It’s up to you what flea preventative you want to use, but make sure it can also kill the larvae. Our vet actually recommends the new Revolution Plus, since it prevents a lot of other issues too that may affect kitty.
The only signs now that we had an issue is that I need to brush the twins’ fur where they had the treatment applied, since they have some funny fur patterns from the dried solution on the back of their necks, my house is way cleaner than it has been in a long time and all laundry got washed including anything the cats could have laid on, and I am out of energy spoons for the foreseeable future. *laugh* However, I was really upset that something common and so easily treatable didn’t have accurate information easily handy, despite the availability of information on the internet!

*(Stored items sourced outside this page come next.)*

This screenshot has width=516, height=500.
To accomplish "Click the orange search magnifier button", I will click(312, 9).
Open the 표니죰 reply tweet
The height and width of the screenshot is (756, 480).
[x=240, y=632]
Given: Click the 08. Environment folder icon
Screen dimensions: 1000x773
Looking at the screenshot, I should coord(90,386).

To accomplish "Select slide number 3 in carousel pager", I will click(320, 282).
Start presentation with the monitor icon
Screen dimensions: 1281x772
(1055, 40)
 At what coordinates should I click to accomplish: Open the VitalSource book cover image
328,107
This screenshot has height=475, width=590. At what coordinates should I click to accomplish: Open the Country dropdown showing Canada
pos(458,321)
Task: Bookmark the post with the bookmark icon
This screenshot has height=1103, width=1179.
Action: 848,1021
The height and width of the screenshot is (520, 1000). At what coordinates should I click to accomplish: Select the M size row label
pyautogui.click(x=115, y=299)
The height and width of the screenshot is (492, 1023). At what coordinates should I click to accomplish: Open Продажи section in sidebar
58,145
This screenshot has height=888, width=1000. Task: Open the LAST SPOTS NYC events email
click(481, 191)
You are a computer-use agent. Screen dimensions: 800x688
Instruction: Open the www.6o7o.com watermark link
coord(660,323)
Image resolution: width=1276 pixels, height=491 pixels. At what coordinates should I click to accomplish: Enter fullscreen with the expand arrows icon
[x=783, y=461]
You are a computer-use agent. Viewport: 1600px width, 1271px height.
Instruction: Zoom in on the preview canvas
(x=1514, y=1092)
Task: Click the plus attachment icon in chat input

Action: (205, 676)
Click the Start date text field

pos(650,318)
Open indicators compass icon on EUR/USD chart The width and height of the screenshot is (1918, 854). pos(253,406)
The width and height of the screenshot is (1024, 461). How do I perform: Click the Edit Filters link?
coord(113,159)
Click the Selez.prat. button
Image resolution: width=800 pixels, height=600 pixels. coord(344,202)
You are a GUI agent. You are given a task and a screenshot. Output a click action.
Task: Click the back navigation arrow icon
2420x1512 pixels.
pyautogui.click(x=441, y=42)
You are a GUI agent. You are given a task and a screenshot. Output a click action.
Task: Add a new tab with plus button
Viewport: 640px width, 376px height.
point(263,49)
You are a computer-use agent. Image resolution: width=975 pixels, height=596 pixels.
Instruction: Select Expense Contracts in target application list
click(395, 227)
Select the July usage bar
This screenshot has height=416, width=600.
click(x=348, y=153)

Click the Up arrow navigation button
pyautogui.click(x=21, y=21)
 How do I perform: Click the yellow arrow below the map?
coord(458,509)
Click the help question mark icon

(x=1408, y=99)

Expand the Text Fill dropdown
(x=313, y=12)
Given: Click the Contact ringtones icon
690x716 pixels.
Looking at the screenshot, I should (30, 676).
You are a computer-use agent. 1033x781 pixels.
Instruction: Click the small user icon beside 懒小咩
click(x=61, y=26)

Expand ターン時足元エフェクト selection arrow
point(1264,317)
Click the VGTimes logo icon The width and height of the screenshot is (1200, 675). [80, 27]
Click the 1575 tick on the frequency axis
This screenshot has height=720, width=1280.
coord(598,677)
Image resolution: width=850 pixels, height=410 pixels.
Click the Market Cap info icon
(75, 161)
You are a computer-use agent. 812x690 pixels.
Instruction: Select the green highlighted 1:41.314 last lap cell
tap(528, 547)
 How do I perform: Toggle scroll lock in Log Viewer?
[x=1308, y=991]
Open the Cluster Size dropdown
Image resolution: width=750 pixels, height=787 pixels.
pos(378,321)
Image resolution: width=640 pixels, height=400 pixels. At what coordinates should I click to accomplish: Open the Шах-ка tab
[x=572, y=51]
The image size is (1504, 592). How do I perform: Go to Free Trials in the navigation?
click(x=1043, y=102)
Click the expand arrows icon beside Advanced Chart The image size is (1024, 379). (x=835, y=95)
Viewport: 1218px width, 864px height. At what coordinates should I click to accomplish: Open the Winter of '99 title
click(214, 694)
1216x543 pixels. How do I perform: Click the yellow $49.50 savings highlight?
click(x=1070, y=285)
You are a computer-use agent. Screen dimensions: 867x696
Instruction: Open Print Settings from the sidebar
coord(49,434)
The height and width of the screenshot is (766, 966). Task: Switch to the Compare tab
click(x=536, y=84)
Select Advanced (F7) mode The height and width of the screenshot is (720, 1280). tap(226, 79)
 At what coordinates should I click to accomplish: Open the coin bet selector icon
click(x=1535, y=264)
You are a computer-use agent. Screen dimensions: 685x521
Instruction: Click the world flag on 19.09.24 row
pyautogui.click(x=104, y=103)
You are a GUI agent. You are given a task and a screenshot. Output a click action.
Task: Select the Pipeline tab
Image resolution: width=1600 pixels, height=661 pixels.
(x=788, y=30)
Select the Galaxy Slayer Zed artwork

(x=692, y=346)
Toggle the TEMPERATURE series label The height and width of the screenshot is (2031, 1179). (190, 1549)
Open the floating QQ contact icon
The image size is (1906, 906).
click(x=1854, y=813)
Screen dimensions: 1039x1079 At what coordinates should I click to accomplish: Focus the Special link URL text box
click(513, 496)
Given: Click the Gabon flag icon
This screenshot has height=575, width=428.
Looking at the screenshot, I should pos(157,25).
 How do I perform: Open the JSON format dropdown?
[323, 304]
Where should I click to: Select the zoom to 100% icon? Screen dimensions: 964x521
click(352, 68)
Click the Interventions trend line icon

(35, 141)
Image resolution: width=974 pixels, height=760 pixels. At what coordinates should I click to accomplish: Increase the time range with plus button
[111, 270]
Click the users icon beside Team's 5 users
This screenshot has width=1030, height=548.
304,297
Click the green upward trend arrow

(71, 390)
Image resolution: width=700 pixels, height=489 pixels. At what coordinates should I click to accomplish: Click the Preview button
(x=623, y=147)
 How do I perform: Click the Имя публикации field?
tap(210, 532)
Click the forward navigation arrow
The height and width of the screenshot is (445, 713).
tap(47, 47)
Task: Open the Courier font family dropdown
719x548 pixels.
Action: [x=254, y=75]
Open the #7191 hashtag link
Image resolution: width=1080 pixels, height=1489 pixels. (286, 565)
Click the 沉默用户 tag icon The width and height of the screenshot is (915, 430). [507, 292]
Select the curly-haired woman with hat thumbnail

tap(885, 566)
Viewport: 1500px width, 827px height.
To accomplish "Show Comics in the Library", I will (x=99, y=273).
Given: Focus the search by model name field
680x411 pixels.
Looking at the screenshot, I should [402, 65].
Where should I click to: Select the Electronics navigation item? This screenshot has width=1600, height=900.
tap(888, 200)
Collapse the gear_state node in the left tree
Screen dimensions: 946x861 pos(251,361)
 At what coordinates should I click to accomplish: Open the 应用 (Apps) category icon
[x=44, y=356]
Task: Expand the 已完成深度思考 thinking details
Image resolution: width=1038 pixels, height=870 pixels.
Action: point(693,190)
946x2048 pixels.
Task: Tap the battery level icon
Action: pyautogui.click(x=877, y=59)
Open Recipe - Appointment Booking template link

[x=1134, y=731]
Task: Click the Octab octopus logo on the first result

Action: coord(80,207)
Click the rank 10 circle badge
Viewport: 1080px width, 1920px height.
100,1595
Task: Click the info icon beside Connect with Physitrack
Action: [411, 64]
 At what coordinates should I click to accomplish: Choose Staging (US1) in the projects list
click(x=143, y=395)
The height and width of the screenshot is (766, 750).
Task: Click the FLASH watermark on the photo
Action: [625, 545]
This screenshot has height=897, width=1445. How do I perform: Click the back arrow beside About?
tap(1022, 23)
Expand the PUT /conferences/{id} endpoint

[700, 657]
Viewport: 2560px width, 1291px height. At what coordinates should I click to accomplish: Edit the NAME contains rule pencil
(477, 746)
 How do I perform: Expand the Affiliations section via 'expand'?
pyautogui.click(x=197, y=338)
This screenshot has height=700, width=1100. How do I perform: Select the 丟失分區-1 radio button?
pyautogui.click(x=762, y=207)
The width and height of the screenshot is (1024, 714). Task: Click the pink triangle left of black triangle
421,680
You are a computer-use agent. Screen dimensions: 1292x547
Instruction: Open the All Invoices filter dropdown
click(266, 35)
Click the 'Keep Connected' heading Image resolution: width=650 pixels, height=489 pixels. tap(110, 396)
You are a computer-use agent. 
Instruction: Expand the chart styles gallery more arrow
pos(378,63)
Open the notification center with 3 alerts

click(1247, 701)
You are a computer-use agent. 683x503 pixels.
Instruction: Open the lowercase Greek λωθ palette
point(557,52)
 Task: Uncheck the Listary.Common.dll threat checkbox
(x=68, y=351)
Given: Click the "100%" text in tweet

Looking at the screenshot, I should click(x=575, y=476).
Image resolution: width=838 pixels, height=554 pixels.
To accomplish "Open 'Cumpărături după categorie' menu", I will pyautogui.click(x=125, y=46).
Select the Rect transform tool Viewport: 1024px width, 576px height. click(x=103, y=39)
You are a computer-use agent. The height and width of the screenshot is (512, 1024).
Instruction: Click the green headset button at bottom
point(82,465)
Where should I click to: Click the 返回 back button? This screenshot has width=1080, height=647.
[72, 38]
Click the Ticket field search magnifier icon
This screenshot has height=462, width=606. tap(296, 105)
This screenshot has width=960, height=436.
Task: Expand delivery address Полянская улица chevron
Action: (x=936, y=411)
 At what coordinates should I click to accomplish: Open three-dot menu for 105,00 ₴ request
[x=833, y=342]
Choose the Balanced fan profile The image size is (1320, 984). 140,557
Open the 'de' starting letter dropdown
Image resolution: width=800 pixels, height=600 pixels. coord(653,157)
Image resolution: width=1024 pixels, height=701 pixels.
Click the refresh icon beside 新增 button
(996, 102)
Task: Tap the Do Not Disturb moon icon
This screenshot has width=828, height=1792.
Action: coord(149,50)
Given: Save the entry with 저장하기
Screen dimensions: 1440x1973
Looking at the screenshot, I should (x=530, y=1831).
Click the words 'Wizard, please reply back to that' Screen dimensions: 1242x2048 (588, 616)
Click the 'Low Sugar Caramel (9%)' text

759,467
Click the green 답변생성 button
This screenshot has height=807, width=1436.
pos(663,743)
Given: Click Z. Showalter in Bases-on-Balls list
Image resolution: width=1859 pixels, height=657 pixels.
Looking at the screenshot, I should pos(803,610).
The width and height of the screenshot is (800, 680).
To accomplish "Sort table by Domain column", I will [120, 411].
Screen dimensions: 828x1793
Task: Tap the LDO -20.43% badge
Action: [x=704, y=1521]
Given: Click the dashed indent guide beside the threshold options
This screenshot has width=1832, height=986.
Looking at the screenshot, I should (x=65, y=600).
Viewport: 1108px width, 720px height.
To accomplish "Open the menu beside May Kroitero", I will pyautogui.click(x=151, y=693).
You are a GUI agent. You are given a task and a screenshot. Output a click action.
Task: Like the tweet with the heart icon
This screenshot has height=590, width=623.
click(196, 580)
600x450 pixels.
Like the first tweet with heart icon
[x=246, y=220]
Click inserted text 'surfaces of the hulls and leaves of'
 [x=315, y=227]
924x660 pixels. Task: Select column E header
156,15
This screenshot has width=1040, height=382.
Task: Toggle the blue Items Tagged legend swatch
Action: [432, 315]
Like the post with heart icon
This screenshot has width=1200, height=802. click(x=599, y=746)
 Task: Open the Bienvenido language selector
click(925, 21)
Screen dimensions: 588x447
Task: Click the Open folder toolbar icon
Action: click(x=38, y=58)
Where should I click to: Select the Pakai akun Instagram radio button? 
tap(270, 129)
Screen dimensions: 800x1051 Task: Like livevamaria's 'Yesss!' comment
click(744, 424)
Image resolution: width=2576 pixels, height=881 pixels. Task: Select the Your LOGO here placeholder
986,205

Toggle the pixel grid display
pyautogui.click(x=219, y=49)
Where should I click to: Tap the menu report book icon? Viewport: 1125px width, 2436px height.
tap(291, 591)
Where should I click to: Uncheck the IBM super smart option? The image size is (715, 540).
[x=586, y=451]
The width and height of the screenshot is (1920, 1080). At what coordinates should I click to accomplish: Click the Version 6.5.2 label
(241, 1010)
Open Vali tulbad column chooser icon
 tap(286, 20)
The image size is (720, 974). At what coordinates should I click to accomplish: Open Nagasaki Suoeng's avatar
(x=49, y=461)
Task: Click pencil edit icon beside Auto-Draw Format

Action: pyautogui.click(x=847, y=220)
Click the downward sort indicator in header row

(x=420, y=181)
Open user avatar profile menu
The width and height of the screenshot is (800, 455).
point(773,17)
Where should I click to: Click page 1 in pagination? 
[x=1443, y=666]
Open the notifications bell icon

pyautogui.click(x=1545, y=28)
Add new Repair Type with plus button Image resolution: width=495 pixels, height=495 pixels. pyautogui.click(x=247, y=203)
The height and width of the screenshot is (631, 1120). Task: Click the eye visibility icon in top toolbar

I felt an obligation to help provide some accurate knowledge about this as a result. If you would like to read an actual trustworthy article, click HERE for the site that our own vet trusts.
So, other than a step back with my recovery due to using up too much energy and getting a little injured during the cleaning, and some irritated cats that hate getting their monthly treatment, life is returning to normal for our little menagerie. Zane is catching up on missed sleep from when he was kept up by his issues, the others are enjoying fresh bedding and a new heated cat bed, and all of them are super affectionate right now for some reason. I truly hope you never have to deal with this, but if you do, hopefully this helps prevent you from freaking out like I did, and also gives you a solid base of information to get this under control. Our key take away is that we will be giving year long flea preventatives with treats afterward and never dealing with this again. (And in case you wonder, nope, we didn’t have a single flea found on the pets or in the house. A great way to find out if you have an issue is to walk around wearing white socks. It’s easier to see them jumping on you and getting tangled in the material before making their way toward their food source and gives you a good idea of how bad of a flea situation you’re dealing with. With my immune issues, if there is a flea around, typically it comes after me and I react with a big red bite, or a series of them if I enter a place that has an infestation.)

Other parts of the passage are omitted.